Lo humilló delante de todos. Luego, lo obligó a beber.
"Bebe, Roy. Mis socios quieren brindar contigo".
Los hombres de negocios se reían, incitándolo. Una empresaria con demasiado maquillaje se le acercó, le tocó el brazo, la pierna.
"Eres guapo", le susurró.
Roy se sintió asqueado. Intentó apartarse, pero ella le puso algo en la bebida.
Sintió que el mundo empezaba a girar. El calor subía por su cuerpo. Desesperado, se disculpó y corrió, buscando un lugar donde esconderse. Encontró una habitación vacía y se encerró.
La puerta se abrió. Era Luciana.
Él, delirando por la droga, no la reconoció al principio.
"Por favor... ayúdeme. Busco a una mujer...".
Ella se acercó. Él la vio con más claridad.
"Tú no...", susurró, apartándose como si quemara. "Tú eres Luciana... eres mi Luciana".
La confesión rota, involuntaria, desató algo en ella. La furia en sus ojos se mezcló con una pasión desesperada.
"¿Por qué me rechazas? ¿¡Te doy asco!?".
Lo agarró por el cuello, sus uñas clavándose en su piel.

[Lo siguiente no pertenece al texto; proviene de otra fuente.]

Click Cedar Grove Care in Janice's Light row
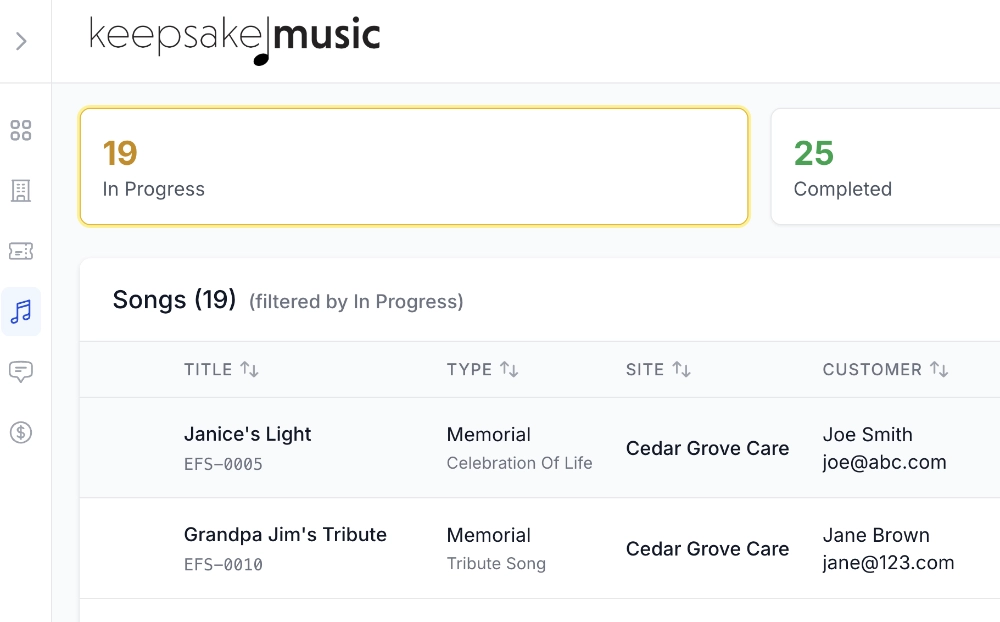This screenshot has width=1000, height=622. point(707,448)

"¡No es asco!", gritó él, las lágrimas corriendo por sus mejillas. "¡Es porque eres tú! ¡Porque eres Luciana!".
El grito fue una confesión. No la odiaba a ella, odiaba la situación, el dolor, el abismo entre ellos.
Ella lo entendió. Su agarre se aflojó. El odio en su rostro se transformó en una tormenta de deseo y dolor.
Lo besó. Fue un beso salvaje, desesperado, lleno de años de amor, odio y malentendidos.